Trois juges de l’Alberta ont déclaré que la séparation des pouvoirs est cruciale pour une démocratie saine dans une uncommon déclaration publiée mardi.
Les juges ont déclaré que leur rôle est d’interpréter et d’appliquer la loi, y compris la Structure et la Charte canadienne des droits et libertés, lorsque des différends sont portés devant les tribunaux. Ils ont déclaré que l’indépendance judiciaire – l’exercice de l’autorité sans ingérence des gouvernements qui nomment les juges – est essentielle pour protéger les droits individuels et juger les affaires de manière impartiale. La déclaration ajoute : « Une démocratie qui fonctionne correctement nécessite trois branches distinctes du gouvernement qui exercent leur pouvoir et leur autorité de manière indépendante conformément à la Structure. »
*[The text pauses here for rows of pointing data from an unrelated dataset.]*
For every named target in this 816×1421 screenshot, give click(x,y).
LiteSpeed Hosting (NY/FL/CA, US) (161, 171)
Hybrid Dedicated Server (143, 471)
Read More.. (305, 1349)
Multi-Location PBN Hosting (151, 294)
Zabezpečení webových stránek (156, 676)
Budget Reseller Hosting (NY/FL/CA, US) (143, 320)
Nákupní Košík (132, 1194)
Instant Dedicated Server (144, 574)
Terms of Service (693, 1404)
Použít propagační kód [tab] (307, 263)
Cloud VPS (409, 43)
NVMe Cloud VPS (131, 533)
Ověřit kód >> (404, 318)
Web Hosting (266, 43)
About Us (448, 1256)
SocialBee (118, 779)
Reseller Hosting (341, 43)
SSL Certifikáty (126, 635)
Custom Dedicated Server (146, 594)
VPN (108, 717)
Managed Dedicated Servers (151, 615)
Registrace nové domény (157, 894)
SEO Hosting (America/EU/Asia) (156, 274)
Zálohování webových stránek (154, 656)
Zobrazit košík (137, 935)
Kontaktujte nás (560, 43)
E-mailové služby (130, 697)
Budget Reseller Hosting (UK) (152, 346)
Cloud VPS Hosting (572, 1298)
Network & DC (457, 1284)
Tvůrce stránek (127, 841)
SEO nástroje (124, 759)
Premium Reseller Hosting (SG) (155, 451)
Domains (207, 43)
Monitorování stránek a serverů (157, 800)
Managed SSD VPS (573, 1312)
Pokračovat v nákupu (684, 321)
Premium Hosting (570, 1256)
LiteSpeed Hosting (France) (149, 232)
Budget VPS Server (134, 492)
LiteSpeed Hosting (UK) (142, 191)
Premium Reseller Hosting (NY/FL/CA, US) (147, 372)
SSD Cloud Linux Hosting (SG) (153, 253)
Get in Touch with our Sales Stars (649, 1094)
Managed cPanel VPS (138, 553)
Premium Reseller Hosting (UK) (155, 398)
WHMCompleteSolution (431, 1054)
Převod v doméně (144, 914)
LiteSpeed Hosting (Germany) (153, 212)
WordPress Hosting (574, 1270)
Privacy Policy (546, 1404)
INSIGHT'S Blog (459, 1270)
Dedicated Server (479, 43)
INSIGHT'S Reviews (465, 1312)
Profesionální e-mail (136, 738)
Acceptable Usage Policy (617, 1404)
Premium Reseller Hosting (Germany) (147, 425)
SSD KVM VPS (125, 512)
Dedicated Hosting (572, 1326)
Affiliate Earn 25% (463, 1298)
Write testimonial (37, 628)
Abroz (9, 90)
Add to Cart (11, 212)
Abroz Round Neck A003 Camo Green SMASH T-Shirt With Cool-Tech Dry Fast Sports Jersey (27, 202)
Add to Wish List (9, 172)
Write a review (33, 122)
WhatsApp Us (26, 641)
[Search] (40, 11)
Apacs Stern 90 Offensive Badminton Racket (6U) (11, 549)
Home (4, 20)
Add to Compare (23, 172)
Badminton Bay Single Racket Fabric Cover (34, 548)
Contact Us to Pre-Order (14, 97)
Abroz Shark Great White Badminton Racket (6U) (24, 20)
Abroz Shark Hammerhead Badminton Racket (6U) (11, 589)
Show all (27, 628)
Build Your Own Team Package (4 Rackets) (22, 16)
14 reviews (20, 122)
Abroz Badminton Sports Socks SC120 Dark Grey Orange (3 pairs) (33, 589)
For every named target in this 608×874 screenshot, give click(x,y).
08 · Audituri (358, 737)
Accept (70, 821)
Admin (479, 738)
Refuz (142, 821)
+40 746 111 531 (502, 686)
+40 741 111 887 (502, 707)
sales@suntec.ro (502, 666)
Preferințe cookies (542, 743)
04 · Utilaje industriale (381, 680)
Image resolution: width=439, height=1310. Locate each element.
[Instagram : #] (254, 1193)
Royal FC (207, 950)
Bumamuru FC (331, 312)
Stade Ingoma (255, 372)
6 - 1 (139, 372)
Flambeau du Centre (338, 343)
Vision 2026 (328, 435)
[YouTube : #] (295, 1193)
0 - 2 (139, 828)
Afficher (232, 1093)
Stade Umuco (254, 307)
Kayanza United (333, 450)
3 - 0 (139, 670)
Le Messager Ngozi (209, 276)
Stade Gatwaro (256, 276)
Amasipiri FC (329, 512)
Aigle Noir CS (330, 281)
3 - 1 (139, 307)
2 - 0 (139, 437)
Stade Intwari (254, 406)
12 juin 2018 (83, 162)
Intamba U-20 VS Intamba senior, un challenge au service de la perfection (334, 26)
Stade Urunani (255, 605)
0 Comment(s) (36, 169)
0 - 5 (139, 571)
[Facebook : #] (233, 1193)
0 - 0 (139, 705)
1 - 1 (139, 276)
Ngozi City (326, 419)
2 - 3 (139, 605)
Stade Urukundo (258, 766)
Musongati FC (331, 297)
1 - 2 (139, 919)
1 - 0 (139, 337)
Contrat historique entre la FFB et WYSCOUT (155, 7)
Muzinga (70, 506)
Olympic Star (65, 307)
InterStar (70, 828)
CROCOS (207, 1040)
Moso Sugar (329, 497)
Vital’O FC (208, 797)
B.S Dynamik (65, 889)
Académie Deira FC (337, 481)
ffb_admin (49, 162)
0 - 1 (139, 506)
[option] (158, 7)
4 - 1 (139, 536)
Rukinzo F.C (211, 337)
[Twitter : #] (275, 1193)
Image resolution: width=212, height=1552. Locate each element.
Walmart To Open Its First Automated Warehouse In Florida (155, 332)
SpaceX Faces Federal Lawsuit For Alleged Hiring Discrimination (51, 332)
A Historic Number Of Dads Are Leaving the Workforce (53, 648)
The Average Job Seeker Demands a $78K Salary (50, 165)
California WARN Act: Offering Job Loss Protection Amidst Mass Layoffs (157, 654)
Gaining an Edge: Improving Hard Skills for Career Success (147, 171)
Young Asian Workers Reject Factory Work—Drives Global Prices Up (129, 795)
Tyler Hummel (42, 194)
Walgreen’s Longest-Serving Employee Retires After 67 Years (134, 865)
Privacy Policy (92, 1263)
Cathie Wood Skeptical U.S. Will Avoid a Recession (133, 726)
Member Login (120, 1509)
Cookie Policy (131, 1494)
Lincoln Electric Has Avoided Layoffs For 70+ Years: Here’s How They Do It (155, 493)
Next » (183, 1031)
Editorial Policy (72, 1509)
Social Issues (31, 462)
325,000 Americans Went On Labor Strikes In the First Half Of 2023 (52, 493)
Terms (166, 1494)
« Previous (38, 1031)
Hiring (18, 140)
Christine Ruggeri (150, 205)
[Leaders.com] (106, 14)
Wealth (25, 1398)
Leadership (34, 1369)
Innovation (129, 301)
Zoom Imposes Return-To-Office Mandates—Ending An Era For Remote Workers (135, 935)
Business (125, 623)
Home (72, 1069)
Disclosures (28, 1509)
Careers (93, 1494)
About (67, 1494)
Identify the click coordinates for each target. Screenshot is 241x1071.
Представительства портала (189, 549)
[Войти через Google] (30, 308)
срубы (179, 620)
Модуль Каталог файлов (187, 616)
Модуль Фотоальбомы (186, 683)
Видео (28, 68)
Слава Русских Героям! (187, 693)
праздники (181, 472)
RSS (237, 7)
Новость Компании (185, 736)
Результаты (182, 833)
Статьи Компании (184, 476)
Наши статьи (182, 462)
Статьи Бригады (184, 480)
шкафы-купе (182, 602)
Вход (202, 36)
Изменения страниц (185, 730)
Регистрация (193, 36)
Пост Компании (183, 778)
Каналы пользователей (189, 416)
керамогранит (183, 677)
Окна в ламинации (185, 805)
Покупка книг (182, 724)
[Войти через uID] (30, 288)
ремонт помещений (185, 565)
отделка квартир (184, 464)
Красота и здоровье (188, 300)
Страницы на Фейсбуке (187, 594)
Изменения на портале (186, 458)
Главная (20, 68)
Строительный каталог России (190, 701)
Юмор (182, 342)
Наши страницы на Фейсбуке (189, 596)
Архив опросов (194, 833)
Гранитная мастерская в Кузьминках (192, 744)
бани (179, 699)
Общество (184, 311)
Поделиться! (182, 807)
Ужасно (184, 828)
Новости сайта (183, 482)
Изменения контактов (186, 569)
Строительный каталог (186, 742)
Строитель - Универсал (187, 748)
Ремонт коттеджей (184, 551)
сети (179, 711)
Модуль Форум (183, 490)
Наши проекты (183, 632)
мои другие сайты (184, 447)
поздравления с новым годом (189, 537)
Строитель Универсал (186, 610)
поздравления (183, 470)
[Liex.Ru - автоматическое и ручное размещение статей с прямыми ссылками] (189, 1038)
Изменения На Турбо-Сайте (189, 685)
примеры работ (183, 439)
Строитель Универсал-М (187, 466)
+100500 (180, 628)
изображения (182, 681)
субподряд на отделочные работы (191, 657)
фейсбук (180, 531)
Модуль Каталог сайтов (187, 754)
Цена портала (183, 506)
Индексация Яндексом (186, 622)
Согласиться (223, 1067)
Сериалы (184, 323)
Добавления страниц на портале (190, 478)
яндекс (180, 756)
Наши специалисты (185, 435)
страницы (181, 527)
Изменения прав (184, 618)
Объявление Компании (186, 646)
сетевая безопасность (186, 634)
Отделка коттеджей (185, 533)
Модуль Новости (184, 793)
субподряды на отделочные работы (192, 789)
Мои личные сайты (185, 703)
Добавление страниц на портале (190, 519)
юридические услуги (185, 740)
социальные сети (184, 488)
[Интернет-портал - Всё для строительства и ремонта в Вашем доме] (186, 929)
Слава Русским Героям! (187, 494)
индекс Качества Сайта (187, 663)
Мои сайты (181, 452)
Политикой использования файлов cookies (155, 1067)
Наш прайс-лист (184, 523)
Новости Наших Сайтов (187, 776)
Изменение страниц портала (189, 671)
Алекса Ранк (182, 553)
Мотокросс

Les juges en chef des trois tribunaux de l’Alberta ont signé conjointement la déclaration.
Cette déclaration intervient trois jours après que la première ministre Danielle Smith a déclaré lors de l’épisode du 24 janvier de son émission de radio hebdomadaire qu’elle souhaitait pouvoir ordonner aux juges de statuer sur les situations de mise en liberté sous warning en fonction de la gravité du crime présumé, au lieu des lignes directrices fédérales actuelles sur la mise en liberté sous warning qui tiennent compte des antécédents de l’accusé. Elle a également fait half de son intention de développer un processus conjoint entre les gouvernements fédéral et provincial pour sélectionner les juges. Elle a soutenu que le processus peut refléter les valeurs albertaines.
Cependant, Olav Rokné, porte-parole de la Cour provinciale de l’Alberta, a déclaré à la Presse canadienne que cette déclaration visait à dissiper l’incompréhension du public à l’égard des rôles judiciaires et ne constituait pas une réponse au discours du premier ministre.
Ce n’est pas la première fois que le gouvernement de l’Alberta et le tribunal s’affrontent. Le mois dernier, le tribunal a statué que le référendum proposé sur la séparation serait inconstitutionnel automobile il ne garantissait pas les droits constitutionnels et autochtones dans une Alberta indépendante. Un jour avant le jugement, le gouvernement a présenté un projet de loi visant à abandonner la procédure. La première ministre Smith, dans son épisode radiophonique du 6 décembre, a déclaré que le système référendaire devrait être permissif et que les tribunaux ne devraient pas avoir le pouvoir de bloquer un référendum initié par les citoyens.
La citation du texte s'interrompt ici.